Ellie is being taken on holiday by her parents, but the space flight is boring when her mother’s unable to leave her job behind, which causes friction with her father. There don’t seem to be any other kids on the flight either. However, boredom turns out to be the least of Ellie’s problems as she’s not long into the voyage before she starts hearing singing angels, somehow taps into what others are thinking and having seizures.

The writing team of Justin Gray and Jimmy Palmiotti has a proven track record and a willingness to step away from superheroes, so a young adult graphic novel fits that pattern. They set things up efficiently, and make Ellie a sympathetic character, although readers have to be told that she’s on the low end of the autism spectrum as that doesn’t really transmit beforehand. The writers have investigated some dark subjects, and Forager isn’t entirely immune from that, but the first half is kept light and optimistic, which is reflected in the artwork. Steven Cummings keeps the audience in mind by ensuring everything is tidy, distinct and clear, and bright colours help with that.
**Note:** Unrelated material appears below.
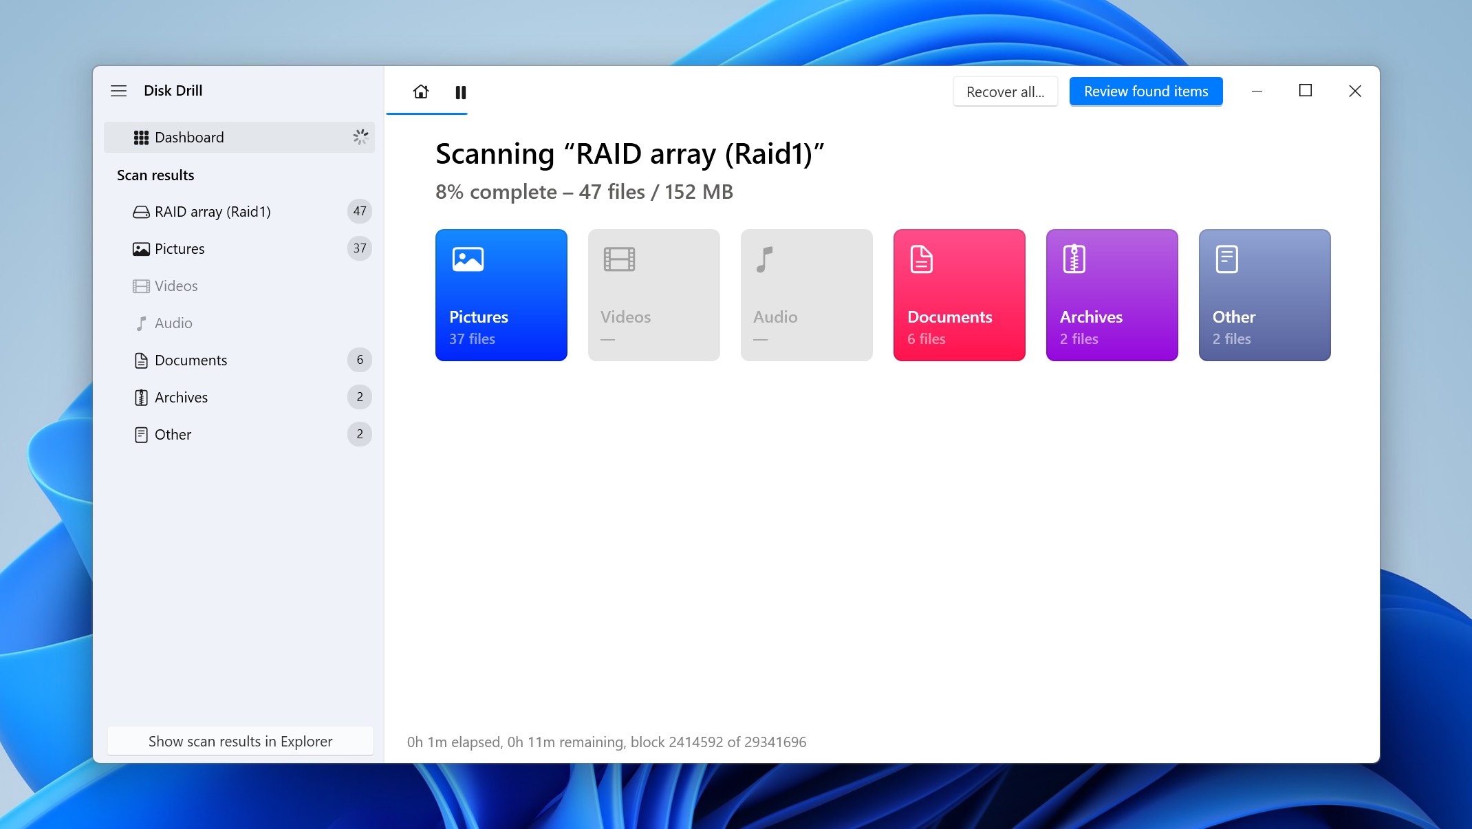Image resolution: width=1472 pixels, height=829 pixels.
Task: Select the Pause scanning icon
Action: (x=460, y=91)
Information supplied early and in passing is actually smart foreshadowing, and comes to have a bearing on a story about first contact that takes very effective jumps through time. That’s unusual, as is Ellie’s parents remaining core characters, and in many ways it’s actually their redemptive story arc. Alongside that Gray and Palmiotti keep readers guessing pretty well all the way through, flying in the face of expectation, yet always delivering thrills and excitement and even in moments of danger or distress prioritising possibilities and keeping humanity at the core.

It’s those qualities, however, that make Forager’s ending a letdown. It reads as if planned as the first of a series, and no sequel ever emerged. Everything that’s necessary is tied up, but something a little more dynamic might have better fitted the bill.